═════ Extracted records

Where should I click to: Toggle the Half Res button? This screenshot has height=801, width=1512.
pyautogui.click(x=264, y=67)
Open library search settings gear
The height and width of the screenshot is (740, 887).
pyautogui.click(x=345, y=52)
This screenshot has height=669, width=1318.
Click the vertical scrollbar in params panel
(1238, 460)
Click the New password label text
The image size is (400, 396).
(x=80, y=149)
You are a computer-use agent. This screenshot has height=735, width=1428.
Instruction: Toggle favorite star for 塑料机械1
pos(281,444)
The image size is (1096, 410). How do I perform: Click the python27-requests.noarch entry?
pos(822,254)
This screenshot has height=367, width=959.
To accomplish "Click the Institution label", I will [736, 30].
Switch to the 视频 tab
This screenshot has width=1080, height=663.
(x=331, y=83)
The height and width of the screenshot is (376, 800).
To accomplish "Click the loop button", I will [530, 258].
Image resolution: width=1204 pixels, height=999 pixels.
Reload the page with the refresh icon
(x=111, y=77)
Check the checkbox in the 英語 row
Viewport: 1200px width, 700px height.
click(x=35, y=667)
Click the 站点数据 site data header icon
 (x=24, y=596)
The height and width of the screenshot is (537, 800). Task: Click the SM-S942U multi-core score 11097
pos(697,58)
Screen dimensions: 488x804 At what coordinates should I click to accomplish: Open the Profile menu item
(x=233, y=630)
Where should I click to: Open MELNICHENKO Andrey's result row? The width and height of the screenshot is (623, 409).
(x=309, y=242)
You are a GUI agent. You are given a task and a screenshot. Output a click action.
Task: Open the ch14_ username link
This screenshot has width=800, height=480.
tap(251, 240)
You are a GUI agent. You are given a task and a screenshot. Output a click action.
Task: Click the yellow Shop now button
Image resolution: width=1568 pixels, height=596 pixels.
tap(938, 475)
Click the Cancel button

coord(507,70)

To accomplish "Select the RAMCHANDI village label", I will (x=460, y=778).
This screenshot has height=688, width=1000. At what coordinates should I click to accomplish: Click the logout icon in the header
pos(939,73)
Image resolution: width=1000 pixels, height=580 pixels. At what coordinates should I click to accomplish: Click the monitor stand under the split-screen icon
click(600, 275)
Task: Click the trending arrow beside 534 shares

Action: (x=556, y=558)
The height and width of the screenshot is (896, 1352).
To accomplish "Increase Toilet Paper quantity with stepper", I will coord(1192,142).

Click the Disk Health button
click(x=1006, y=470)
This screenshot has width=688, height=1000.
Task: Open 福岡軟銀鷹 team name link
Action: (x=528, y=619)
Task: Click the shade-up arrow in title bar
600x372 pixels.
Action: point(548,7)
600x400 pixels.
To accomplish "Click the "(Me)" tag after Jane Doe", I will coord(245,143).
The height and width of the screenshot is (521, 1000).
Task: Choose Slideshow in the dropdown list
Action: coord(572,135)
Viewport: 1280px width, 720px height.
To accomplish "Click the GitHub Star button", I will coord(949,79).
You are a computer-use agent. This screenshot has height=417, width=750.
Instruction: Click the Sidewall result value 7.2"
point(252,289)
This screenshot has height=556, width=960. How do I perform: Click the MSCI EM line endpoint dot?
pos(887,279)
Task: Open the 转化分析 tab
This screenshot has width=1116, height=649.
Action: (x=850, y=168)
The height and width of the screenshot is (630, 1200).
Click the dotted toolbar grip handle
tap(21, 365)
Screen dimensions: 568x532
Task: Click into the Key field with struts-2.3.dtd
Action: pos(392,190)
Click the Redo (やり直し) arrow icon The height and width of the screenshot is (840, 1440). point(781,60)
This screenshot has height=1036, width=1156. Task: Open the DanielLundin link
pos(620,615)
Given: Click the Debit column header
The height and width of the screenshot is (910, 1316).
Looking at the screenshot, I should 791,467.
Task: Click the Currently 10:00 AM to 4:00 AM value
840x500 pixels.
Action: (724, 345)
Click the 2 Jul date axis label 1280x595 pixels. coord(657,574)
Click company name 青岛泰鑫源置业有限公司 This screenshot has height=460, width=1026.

══════════

Exercise objective
Each line holding the word "agent" must be pulled from the records.

Task result
You are a computer-use agent. This screenshot has height=735, width=1428.
You are a GUI agent. You are given a task and a screenshot. Output a click action.
You are a GUI agent. You are given a task and a screenshot. Output a click action.
You are a computer-use agent. This screenshot has height=417, width=750.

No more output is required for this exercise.